This repo is based on MagicDrive3D on 3D scene generation, but has been extended to video generation and with first-person view depth map and semantic map as control inputs.
We have made a lot of changes to the original architecture in order to generate consistent multi-view videos given the new input conditions, including:
- A new nuScenes data processing pipeline to generate depth map using Depth-Anything-V2 and fpv semantic map with the nuScenes map api for each camera and each frame of a scene. We then iterate over the available scenes and collect relevant information to a csv file for further data processing.
- We create a new DatasetFromCSV class to load scene data into pytorch tensors, including rgb, depth, semantic, text description, etc.
- A newly designed fpv_runner where we wrap a MultiControlNet and stable diffusion Unet into a model, and load the 6D data (b, c, f, n, h, w) into the the model for diffusion training, with f as the data frames and n as the camera views.
- Model architucture changes: The controlnet in the original MagicDrive3D is being replaced by a MultiControlNet defined in the diffusers library, where it accepts depth and semantic_map as conditional inputs. The overall structure of the Unet remains unchanged, but all the BasicTransformerBlock are being replaced by the BasicMultiviewVideoTransformerBlock.

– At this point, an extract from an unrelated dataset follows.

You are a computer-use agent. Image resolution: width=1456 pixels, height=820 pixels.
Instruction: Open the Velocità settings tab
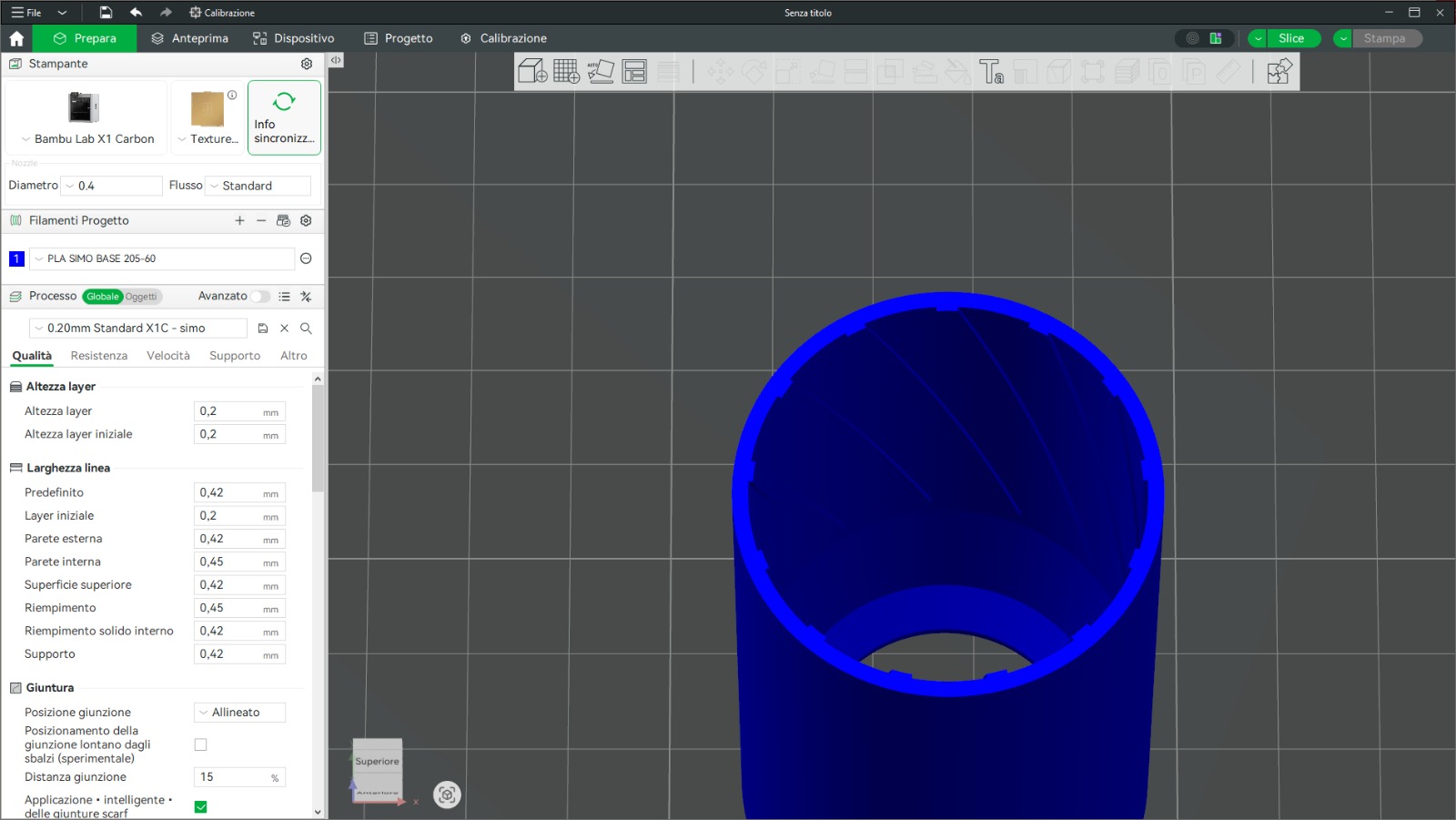click(x=168, y=356)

- The BasicMultiviewVideoTransformerBlock adds three types of attentions: (1) SparseCausalAttention between frame i and frame 0 and frame i-1; (2) cross-view attention between neighboring camera views; (3) temporal attention along the frame axis of video data.
- A new pipeline for video generation with depth and map inputs, as detailed in pipeline_fpv_controlnet.
The default branch is now the alanxu/fpv branch where all the changes are made, while the main branch is just a direct copy of the MagicDrive3D repo without any modifications.
Here we show some of the preliminary results after training on 142 scenes (6 key frames for each scene) with 2 A800-80G GPUs for about 8 hours. The scene description is from nuScenes. Each image below is divided into four quarters, with:
- upper-left for original frames
- lower-left for generated frames
- upper-right for depth frames
- lower-right for semantic_map frames.
We can clearly see that consistent multi-view video frames are generated with our model.
A driving scene image at boston-seaport. Wait at intersection, truck, peds, turn right, parking lot.
A driving scene image at singapore-onenorth. Intersection, peds, waiting vehicle, parked motorcycle at parking lot.
A driving scene image at singapore-onenorth. Many peds, parked buses, parked cars.
A driving scene image at singapore-onenorth. Turn left, motorcycle driving, ped sitting.